Cependant, et malgré ce type d’évasion, Netflix s’est effectivement lancé en 2022 à la recherche des droits télévisuels de la Formule 1 aux États-Unis.
Le butin est finalement allé à ESPN jusqu’en 2025 pour un prix compris entre 75 et 90 millions de dollars par an, selon le Sport Business Journal.
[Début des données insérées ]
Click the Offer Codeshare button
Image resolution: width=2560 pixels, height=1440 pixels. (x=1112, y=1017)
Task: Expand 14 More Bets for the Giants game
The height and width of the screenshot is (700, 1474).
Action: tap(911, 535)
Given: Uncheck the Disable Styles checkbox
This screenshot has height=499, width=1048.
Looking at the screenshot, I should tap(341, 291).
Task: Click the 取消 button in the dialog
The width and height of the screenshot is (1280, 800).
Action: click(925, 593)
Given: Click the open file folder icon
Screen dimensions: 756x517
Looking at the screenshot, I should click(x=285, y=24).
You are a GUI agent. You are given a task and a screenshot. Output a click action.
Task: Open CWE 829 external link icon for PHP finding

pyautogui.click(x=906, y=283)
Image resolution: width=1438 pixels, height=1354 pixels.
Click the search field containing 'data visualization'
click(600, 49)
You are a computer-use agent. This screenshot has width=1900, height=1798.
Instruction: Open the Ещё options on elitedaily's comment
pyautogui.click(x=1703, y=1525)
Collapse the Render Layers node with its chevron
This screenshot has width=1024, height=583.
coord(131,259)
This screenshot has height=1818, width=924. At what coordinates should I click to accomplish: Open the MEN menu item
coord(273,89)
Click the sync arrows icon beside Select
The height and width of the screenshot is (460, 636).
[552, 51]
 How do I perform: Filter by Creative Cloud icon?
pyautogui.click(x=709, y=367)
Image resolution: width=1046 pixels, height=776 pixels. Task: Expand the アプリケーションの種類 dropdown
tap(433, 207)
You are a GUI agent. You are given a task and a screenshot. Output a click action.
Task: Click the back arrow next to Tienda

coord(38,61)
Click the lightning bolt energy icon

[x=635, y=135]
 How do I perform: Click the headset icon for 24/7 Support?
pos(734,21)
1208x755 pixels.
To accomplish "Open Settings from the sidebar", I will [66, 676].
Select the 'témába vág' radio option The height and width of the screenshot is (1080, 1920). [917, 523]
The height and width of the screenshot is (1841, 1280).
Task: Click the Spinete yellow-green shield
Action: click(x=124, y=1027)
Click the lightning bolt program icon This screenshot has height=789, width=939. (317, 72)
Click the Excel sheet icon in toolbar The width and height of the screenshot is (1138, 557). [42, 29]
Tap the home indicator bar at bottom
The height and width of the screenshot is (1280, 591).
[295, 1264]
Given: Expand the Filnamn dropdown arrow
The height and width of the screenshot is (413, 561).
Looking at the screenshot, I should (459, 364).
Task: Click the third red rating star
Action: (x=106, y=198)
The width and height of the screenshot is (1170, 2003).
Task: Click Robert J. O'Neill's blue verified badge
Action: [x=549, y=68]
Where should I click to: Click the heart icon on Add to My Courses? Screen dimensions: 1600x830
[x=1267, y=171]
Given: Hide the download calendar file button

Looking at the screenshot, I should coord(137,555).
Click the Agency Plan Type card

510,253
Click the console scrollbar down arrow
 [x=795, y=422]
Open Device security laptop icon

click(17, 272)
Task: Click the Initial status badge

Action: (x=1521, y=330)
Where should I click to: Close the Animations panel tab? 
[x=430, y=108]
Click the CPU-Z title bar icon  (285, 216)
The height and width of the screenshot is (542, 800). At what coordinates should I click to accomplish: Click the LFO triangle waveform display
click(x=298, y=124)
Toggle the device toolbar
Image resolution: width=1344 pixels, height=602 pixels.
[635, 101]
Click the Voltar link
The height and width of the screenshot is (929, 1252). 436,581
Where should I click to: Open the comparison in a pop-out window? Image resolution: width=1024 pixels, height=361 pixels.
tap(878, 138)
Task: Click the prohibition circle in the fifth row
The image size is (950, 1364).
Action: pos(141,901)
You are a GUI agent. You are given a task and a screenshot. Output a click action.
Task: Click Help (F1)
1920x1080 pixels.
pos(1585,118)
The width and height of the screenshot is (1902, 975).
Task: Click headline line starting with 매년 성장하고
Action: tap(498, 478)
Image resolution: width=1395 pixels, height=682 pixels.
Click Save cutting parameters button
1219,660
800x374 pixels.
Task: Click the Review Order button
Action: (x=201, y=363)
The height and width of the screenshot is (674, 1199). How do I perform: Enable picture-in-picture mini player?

Mais l’intérêt de Netflix pour cette offre, a priori naturel compte tenu du succès phénoménal de « Drive to Survive », montre qu’ils sont très conscients des opportunités qui peuvent se présenter dans les retransmissions sportives en direct.
En ce sens, Netflix semble être à la traîne de concurrents directs qui se sont mis à fond dans le sport comme Amazon, qui verse pas moins d’un milliard de dollars par an à la NFL pour diffuser le match de football du jeudi soir, ou encore Apple. qui a signé un accord avec la MLS pour une décennie et au moins 250 millions de dollars par saison.
À tout cela, il faut ajouter d’autres sociétés, comme Disney, qui disposent de leur propre offre sportive via d’autres chaînes ou plateformes (ESPN, dans ce cas).
En outre, Netflix a également du pain sur la planche pour relever les défis de la diffusion en direct, un domaine dans lequel il semble de plus en plus intéressé, et pas seulement pour ses ramifications sportives.
Ainsi, cette année, la plateforme a diffusé en direct l’émission humoristique de Chris Rock « Selective Outrage » et un épisode spécial de « Love is Blind », mais cette émission de télé-réalité a reçu de nombreuses critiques en raison du retard de diffusion et d’autres problèmes techniques.
Quoi qu’il en soit, s’il franchissait enfin cette étape, le sport pourrait constituer une nouvelle source de revenus pour renforcer le leadership de Netflix dans le streaming, qui a pris ces derniers mois des mesures notables pour mettre à jour son modèle économique, comme la restriction de l’utilisation des comptes de partage ou d’offre. abonnements financés par la publicité à des prix plus abordables.